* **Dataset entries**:
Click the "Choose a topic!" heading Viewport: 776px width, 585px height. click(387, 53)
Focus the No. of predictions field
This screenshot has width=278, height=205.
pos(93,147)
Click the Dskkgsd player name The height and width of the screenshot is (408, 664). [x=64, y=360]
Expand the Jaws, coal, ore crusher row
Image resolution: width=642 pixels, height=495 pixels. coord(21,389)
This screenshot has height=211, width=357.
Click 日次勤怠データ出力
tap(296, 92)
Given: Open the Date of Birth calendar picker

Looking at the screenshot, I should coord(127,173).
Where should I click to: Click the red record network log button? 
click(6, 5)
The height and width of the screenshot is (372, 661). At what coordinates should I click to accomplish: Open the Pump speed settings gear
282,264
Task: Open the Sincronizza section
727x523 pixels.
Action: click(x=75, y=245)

* * *

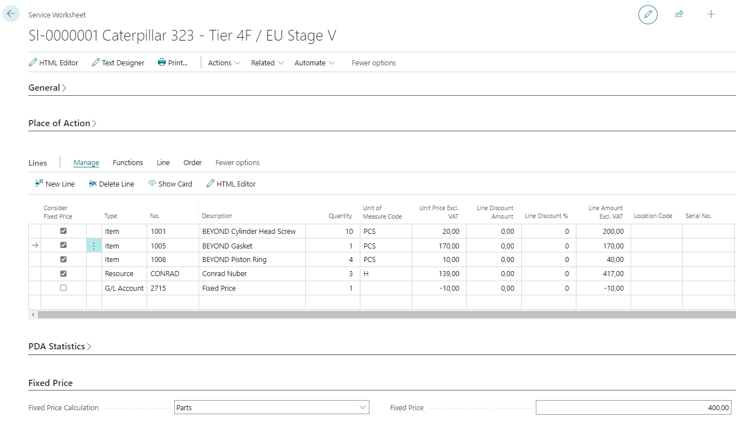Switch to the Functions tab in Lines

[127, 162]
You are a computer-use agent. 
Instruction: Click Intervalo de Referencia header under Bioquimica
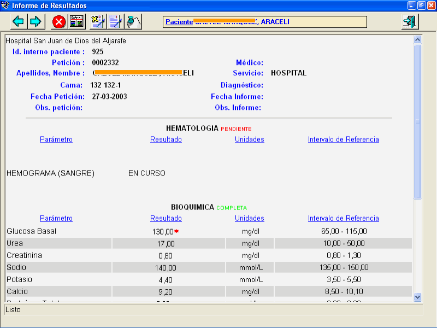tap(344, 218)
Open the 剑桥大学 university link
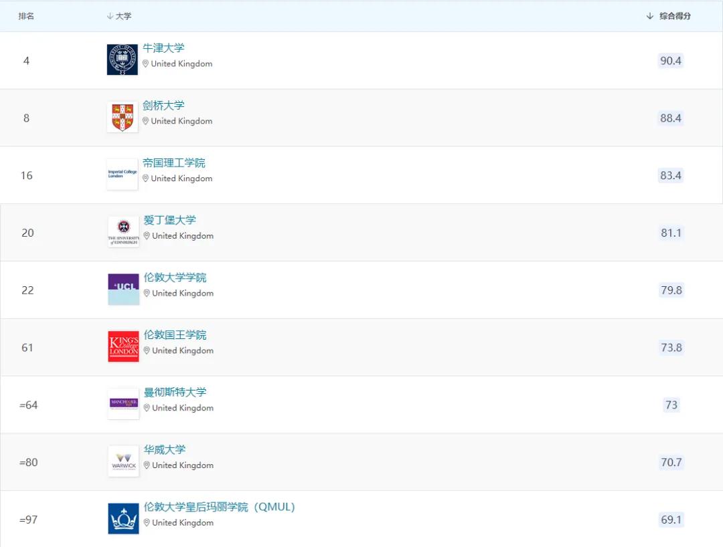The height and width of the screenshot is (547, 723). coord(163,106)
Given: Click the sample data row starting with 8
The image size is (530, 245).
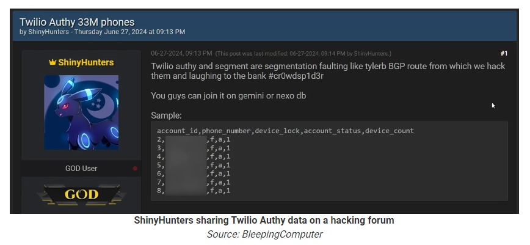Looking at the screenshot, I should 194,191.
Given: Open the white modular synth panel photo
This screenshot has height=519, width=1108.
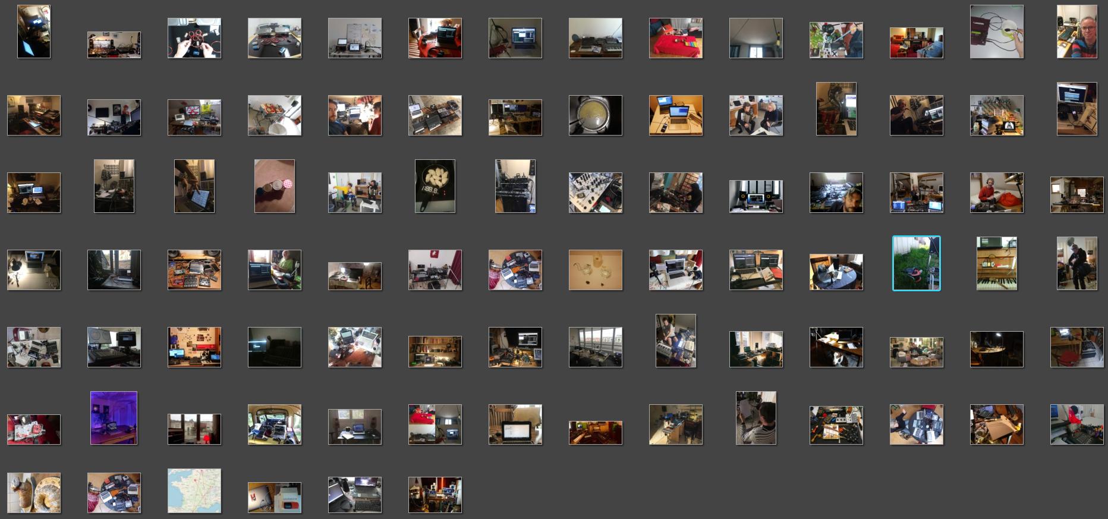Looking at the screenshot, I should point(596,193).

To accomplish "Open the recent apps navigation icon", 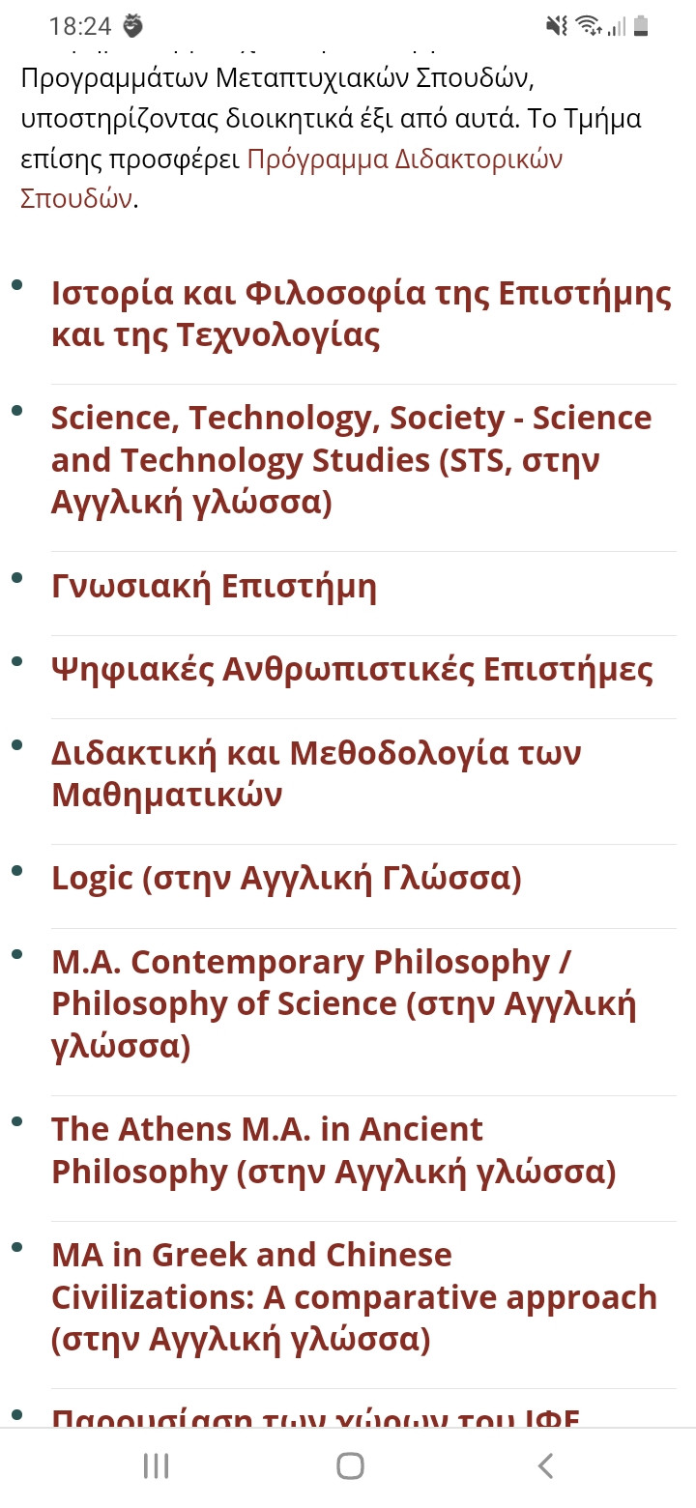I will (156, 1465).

* **Requirement**:
Please set down, exactly and with no pictures, the lines in the entries above starting at the one holding "Open the 剑桥大学 university link" and ending at the one holding "Given: Open the white", ends included.

* **Response box**:
Open the 剑桥大学 university link
The height and width of the screenshot is (547, 723). coord(163,106)
Given: Click the sample data row starting with 8
The image size is (530, 245).
Looking at the screenshot, I should 194,191.
Given: Open the white modular synth panel photo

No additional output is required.